- **EXERCISE REQUIREMENTS**
In the part of the items that opens with the line containing "You are a GUI" and closes with the line containing "Looking at the", swap "dropdown" for "menu" and keep everything else the same. Give back only those lines, without the pictures.

- **DATA LISTING**
+ + + + +
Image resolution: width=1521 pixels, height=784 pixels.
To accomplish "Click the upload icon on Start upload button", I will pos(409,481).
+ + + + +
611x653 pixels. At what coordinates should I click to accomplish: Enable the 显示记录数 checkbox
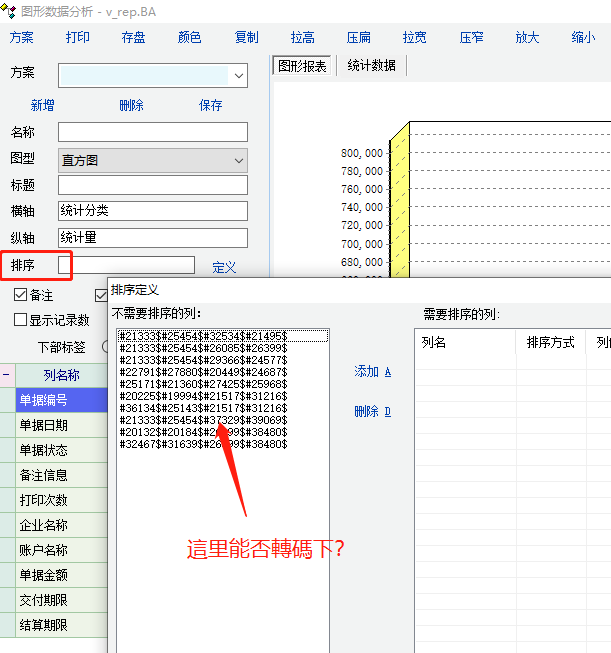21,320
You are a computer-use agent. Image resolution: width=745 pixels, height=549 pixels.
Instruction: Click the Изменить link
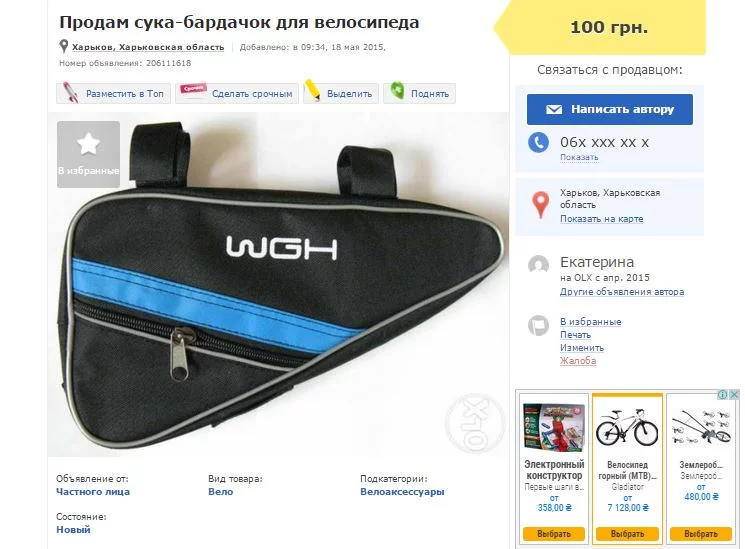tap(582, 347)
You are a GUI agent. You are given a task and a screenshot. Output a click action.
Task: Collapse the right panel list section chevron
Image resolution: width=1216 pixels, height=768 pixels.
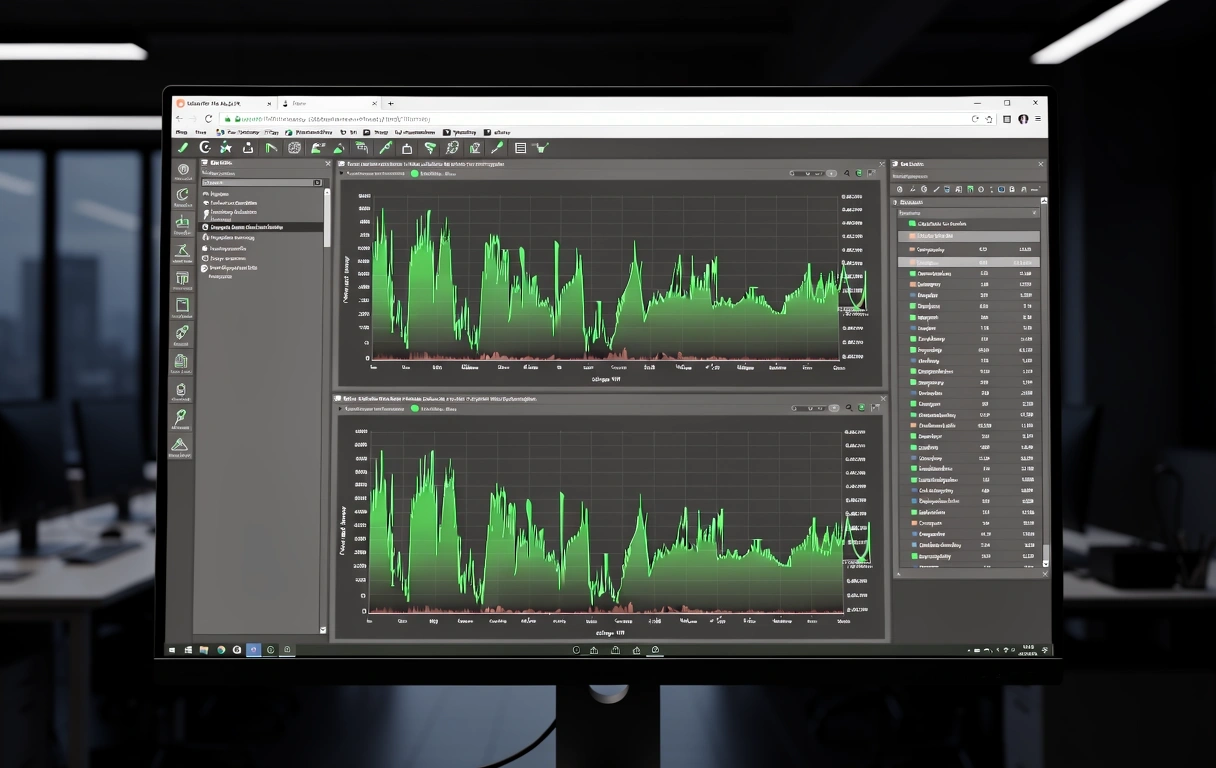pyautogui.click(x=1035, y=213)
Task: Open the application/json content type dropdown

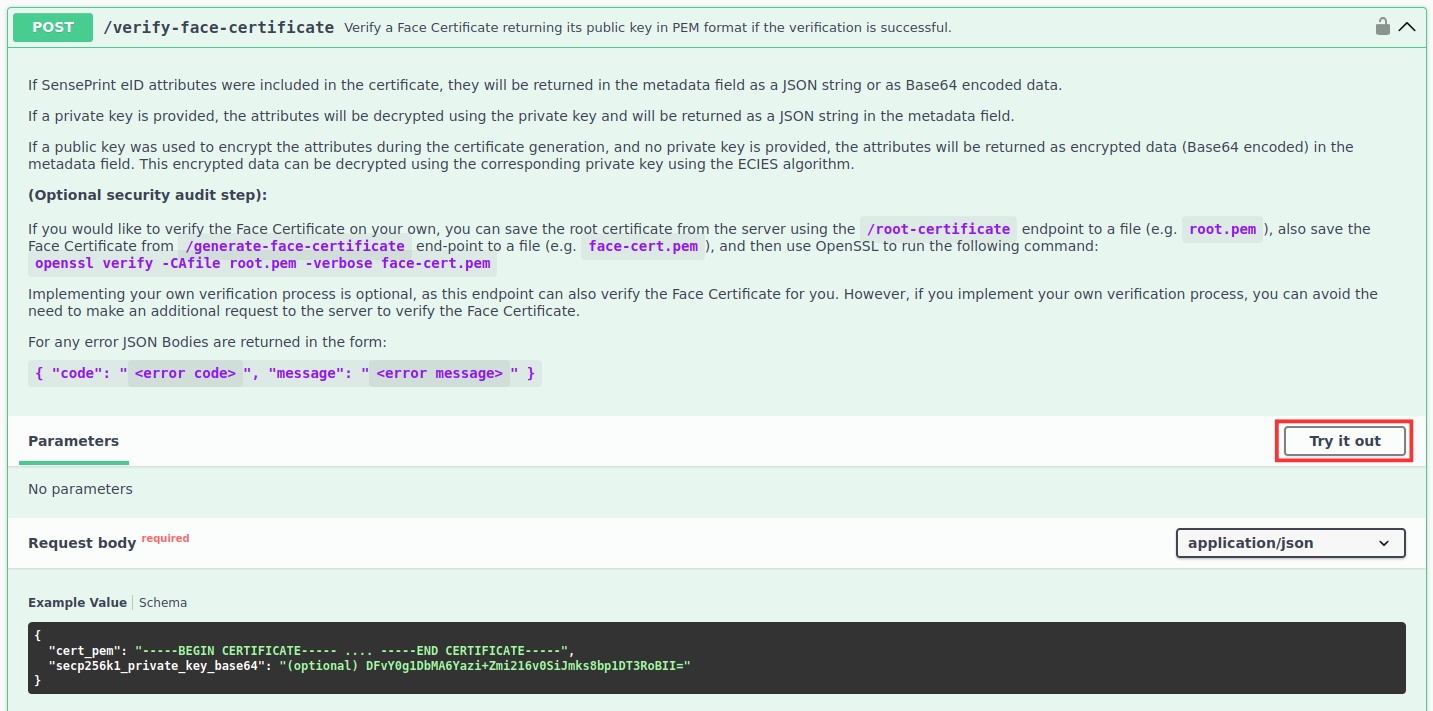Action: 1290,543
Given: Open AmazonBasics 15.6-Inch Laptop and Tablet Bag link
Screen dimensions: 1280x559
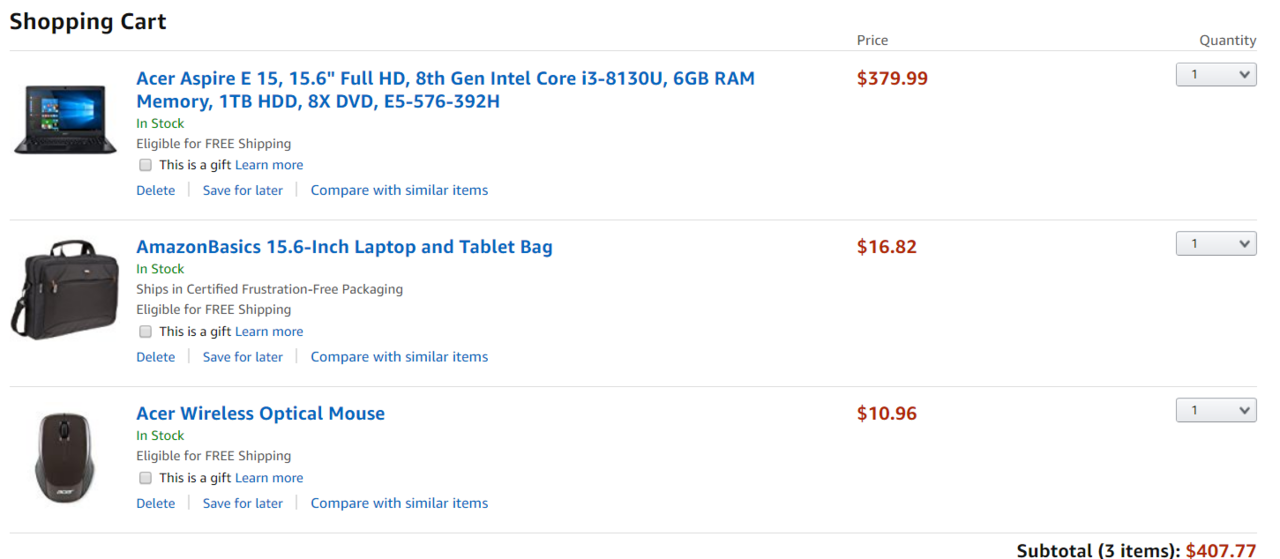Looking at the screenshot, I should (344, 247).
+ + + + +
- **EXERCISE RESULT**
You are a GUI agent. You are given a task and a screenshot. Output a click action.
Task: Collapse the right panel list section chevron
Image resolution: width=1216 pixels, height=768 pixels.
pyautogui.click(x=1035, y=213)
Task: Open the application/json content type menu

Action: 1290,543
Given: Open AmazonBasics 15.6-Inch Laptop and Tablet Bag link
Screen dimensions: 1280x559
Looking at the screenshot, I should (344, 247).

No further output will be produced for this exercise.